Craig Elliott was like a Messiah for Glasshoughton

Craig Elliott was like a Messiah for Glasshoughton. Former Glasshoughton chairman Phil Riding, pictured right, Elliott’s first chairman in Non League Football

Almost ten years to the day since taking on his first Non League Football managerial position, Craig Elliott is standing on the brink of taking Boston United back to the National League when his side face Altrincham in Saturday’s National North play off final.

Go back to the 23rd July 2010 and a very ambitious, yet fresh-faced Elliott, the new Glasshoughton Welfare manager, was gathering a side together at extremely short notice. 

West Yorkshire-based Glasshoughton were in a pickle. Previous manager Stuart Waddington had done a moonlight flit a week earlier along with his nearly his whole squad to take over at Liversedge just weeks before the beginning of the NCEL Division One season.

A team was assembled and the 4-0 defeat the scratched Welfare side suffered to Handsworth in his first game was the only blot in his copybook as Elliott, who had briefly played for Welfare as a player, was like the Messiah for Glasshoughton.

With an eye on a successful career in football management, the future Ossett Town and Shaw Lane Aquaforce boss drove Welfare on a two-season long “magical journey”, driving them beyond their “wildest dreams”.

He took a club previously in genuine danger of folding to unprecedented heights, i.e. promotion to the NCEL Premier Division and a Wilkinson Sword Trophy final victory. The 2012 promotion from Division One was the first of his four Non League elevations.

Phil Riding was his first Non League chairman and he has been interviewed by Non League Yorkshire about Elliott’s unforgettable stint in charge of Glasshoughton.

Riding, the chairman of Welfare from 2009 to 2015, actually identified Elliott as a future star manager when the then-Kellingley boss applied for the vacant post in October 2009.

“He phoned me up and asked if he could to my house for a chat,” Riding tells Non League Yorkshire.

“He made it abundantly clear then that he had passion and drive to bring success to Glasshoughton Welfare and that stuck with me.

“I already sort of knew Craig from being involved in local football and I’d see him at games regularly, but I thought if someone is going to go out on a limb to come to my house and show that determination (to want the job), they really do have something about them.

“He sat on my sofa and he put it out there ‘I’ll bring you success’. That meeting always stuck with me because he was challenging me and telling me what he’s going to bring to my club.

“He was a man on a mission even then and he’s one of the most forward-thinking managers I’ve ever met. He knew where he wanted to go and he had his pathway mapped for himself and he knew every step he took would be a progression.

“I knew at that first meeting if we appointed him that we may get one season out of him because he seemed destined for to go higher.”

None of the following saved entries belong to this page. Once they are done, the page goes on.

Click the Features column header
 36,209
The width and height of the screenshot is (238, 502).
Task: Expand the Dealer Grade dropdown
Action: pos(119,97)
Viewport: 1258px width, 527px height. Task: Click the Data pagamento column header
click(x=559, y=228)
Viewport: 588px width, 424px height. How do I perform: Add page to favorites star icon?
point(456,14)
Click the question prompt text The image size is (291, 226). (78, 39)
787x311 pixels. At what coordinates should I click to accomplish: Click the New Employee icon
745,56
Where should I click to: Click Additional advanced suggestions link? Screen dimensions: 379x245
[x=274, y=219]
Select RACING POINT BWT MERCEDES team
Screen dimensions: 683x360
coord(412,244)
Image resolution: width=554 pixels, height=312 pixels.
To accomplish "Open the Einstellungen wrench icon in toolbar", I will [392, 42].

When the actual interview process ended, Riding and the committee decided the time was not right for Elliott, who will have been aged around the 29 at the time. Instead they appointed Waddington who had significant experience of managing and had previously enjoyed success with Halifax Irish.

“Craig had been at Pontefract Collieries as reserves manager and I’m not sure if it had gone well for whatever reason and he’d gone to Kellingley,” Riding says.

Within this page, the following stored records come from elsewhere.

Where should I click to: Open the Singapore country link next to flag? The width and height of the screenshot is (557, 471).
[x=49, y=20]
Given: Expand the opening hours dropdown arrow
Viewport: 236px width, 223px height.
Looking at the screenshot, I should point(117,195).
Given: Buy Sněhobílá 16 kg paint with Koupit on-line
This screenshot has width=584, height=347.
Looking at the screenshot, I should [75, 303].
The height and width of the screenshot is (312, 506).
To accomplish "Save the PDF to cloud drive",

“No disrespect to the players at Kellingley because in hindsight a lot of them came to Glasshoughton and were big players for us, but at the time (October 2009) we felt because of the position we were in we needed someone with experience who could recruit players who had more experience and knowledge of what is required.

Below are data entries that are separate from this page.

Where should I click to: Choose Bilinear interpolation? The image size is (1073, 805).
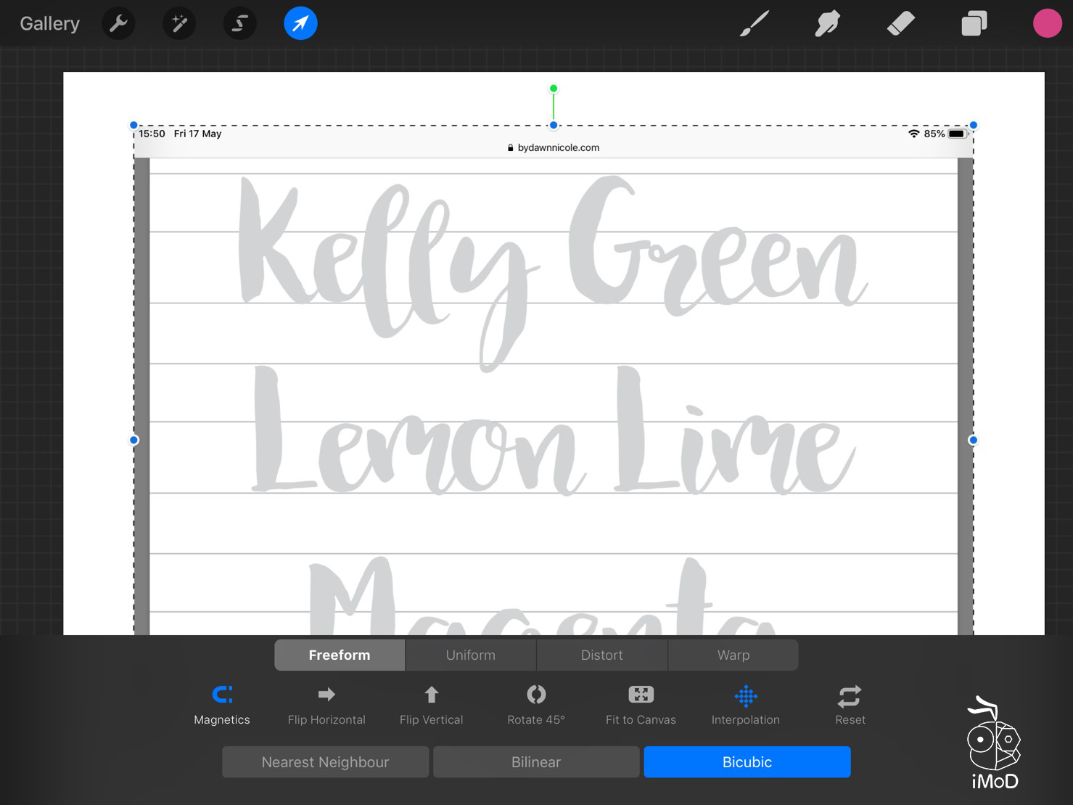pos(535,762)
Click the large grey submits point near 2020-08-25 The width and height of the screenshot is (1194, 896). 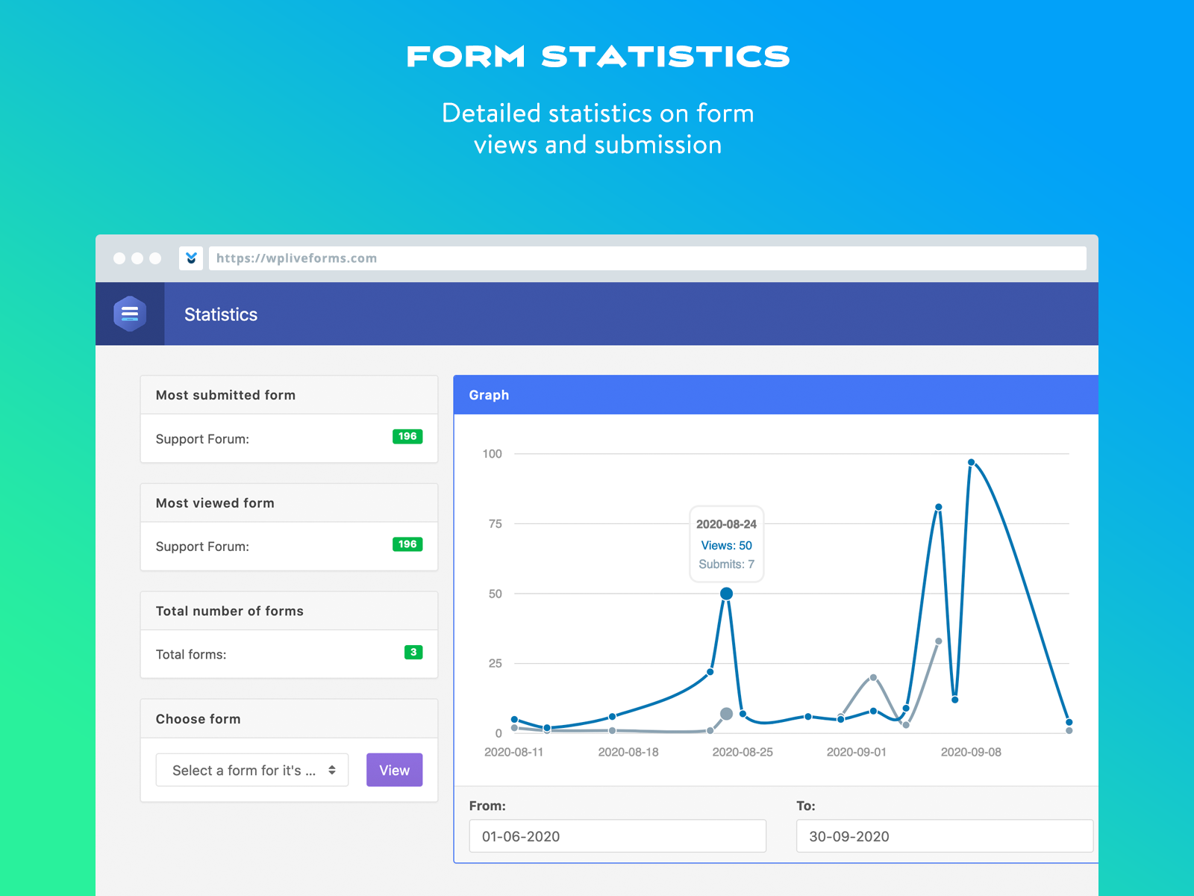[726, 714]
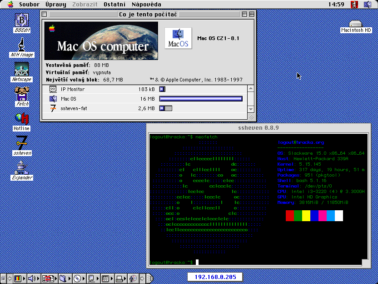The height and width of the screenshot is (284, 378).
Task: Click the printer selector control strip module
Action: point(119,279)
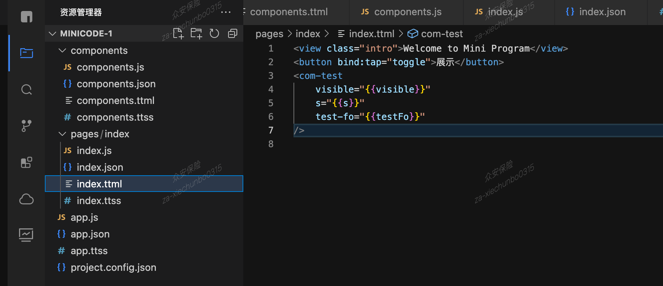Refresh the file explorer

[x=214, y=34]
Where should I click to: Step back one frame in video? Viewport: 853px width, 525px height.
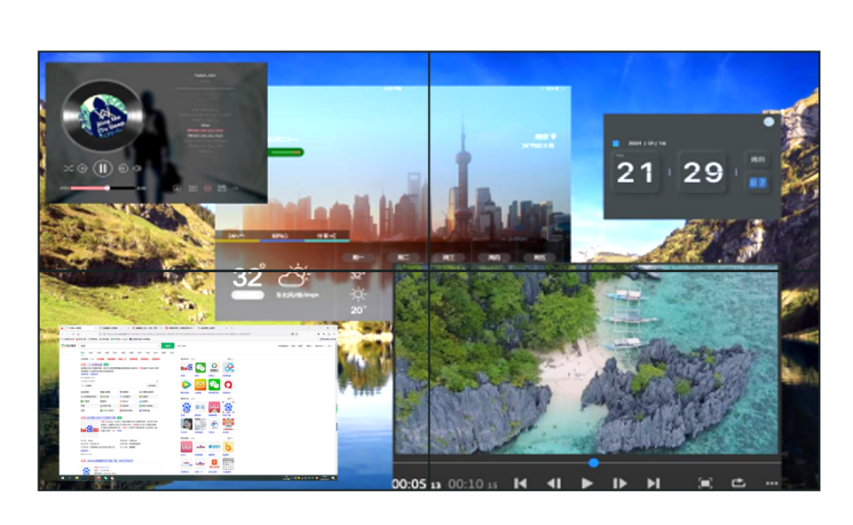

“Craig didn’t have that experience (at the time), but you could tell he would do well.”

Riding had two stints as the club’s manager, but had to mostly utilise his under 19s

Glasshoughton were a club on its knees back in October 2009. The club had few volunteers and Riding had been forced to be the club’s first team manager and under 19s after several had taken the top job on for very short stints. In the midst of all this, Welfare had gone 53 games without a win – dating back to February 2008.

Waddington ended that infamous run by beating Brighouse Town in his first game thanks a late James Flower goal. That was a small springboard and Waddington would guide Welfare to a 13th placed finish.

Away from Glasshoughton, Elliott had gained that “experience” and was talk of the local football scene around Castleford as he had led Kellingley to promotion to the West Yorkshire League Premier Division and to two cup triumphs. 

So when Waddington walked out, although a quick appointment was vital, Elliott was in the driving seat – not only because of his success with Kellingley, but because he had lots of phone numbers for players, something Welfare were short of.

“When we went down the process of interviewing him the first time, he came with a book and it filled with names, it must have been 300 or 400 names, all Non League players,” Riding says.

“When we eventually appointed Craig we remembered his book with 400 names and our first objective was making sure we turned up each week with a side and by him having that book that was an objective achieved.

“He was very meticulous and that’s one thing I’d say about Craig, he is very meticulous and very professional. We challenged him with some difficult questions because it is alright saying you have numbers for players, but are they going to travel to Louth on a Tuesday evening?

“These were things we had struggled with previously because we didn’t really have a budget.

“Craig just said don’t worry about that, ‘people will want to play for Glasshoughton’ and in the end he was proven right because the quality players Craig signed brought success to Glasshoughton.

“He made a bold statement and he backed it up when we eventually appointed him.”

Glasshoughton threw their heart and soul into making sure the pitch was immaculate for Craig Elliott
Riding was on hand with the club’s mower
Phil Riding was chairman of Glasshoughton Welfare between 2009 and 2015
Riding is no longer involved in football as he can no longer commit because of work commitments

Whilst painting a picture of how stricken Glasshoughton were before Elliott’s arrival as manager, Riding agrees the Boston boss was almost Messiah-like for the Leeds Road club as he changed the mindset of everyone involved at Glasshoughton in a very positive way.

“Before Craig took over there were dark times,” he admits, “I don’t think it is an understatement to say there was talk of folding.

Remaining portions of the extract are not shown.